真っ直ぐに家に帰れない時、切り替えが上手く出来ない気持ちの時に、
彼は何も言わず黙って私を海や月に運んでくれる。
満月になる頃、Hちゃんはもうこの世界ではない所で月を眺めているのだろう。
きっと、蜜柑みたいな月の雫を飲むことだって出来るんだ。
彼女のご家族からターミナル・ケアの依頼を受け、出会った私達。
やがて最期の友となった私…。
二人で泣いたね。。まるで恋人みたいに。お互いに好きになってしまったから。
「もっと早く出会っていたらよかったね」ってHちゃんが言う。
「私達の1日を10年に見立てよう。そしたらもうすごい年月をかけたお友達…」と返す私。
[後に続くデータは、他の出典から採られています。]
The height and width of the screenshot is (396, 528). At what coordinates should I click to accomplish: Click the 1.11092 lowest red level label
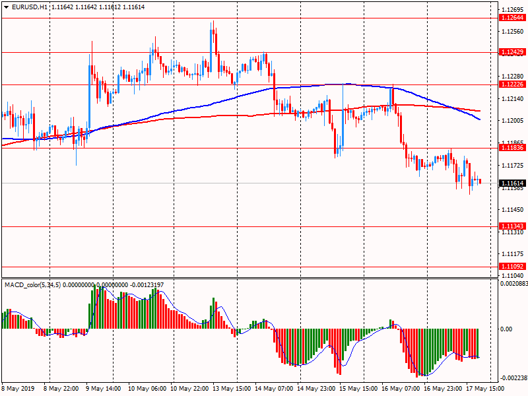512,267
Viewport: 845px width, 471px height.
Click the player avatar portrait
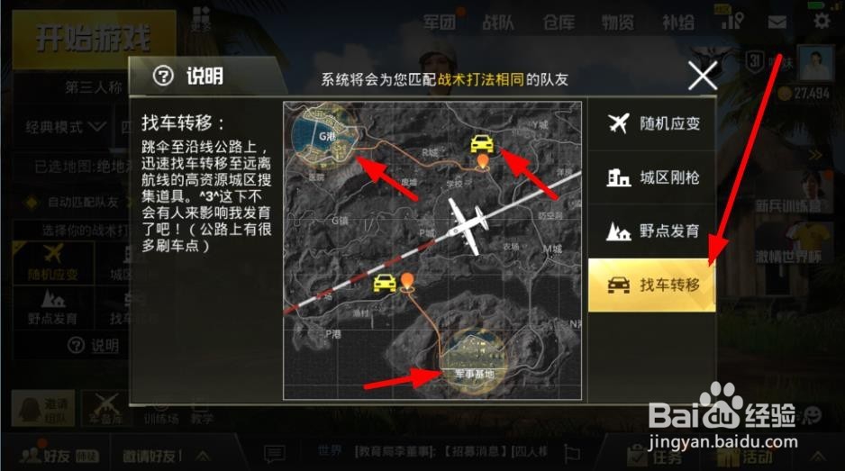click(815, 64)
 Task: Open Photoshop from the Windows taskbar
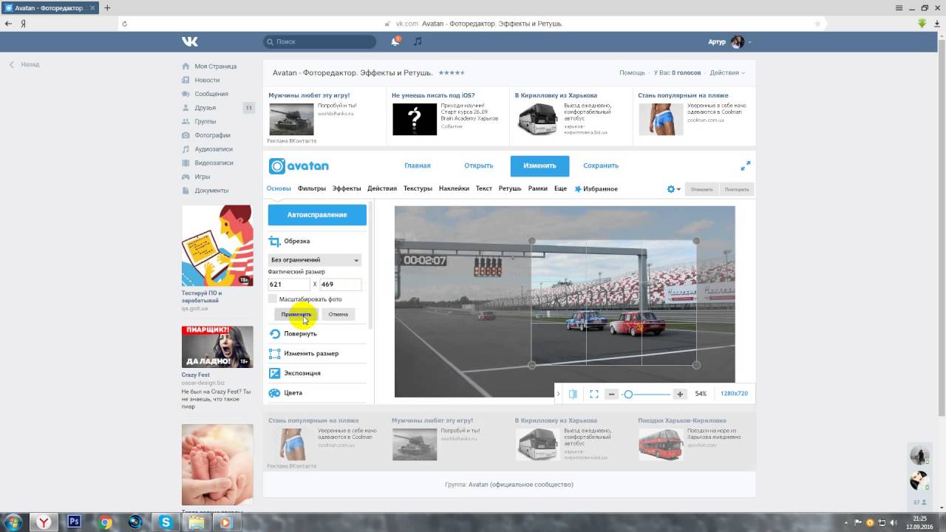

そう言葉では言いながら、彼女のいのちに変化を見た帰り道、
私はやはり泣いてしまった。
そんなことを知った友達の忍昭和尚さんも彼女のために、
ずっと祈ってくれている。
和尚さんは「いのちのバトン」を読んで、私の活動を応援する仲間になってくれた。
こうして沢山の人に支えられているから続けることができる。
きっと彼女のバトンは妹さんに渡るのだろう。
「幸せは毎日の暮らしの何気ない小さな笑いの中にある」と
Hちゃんは言った。そう本当にそうだね。
Hちゃんの伝えたいことを、月の下でもう一度なぞる。
そろそろ帰ろうね。金井さんありがとう。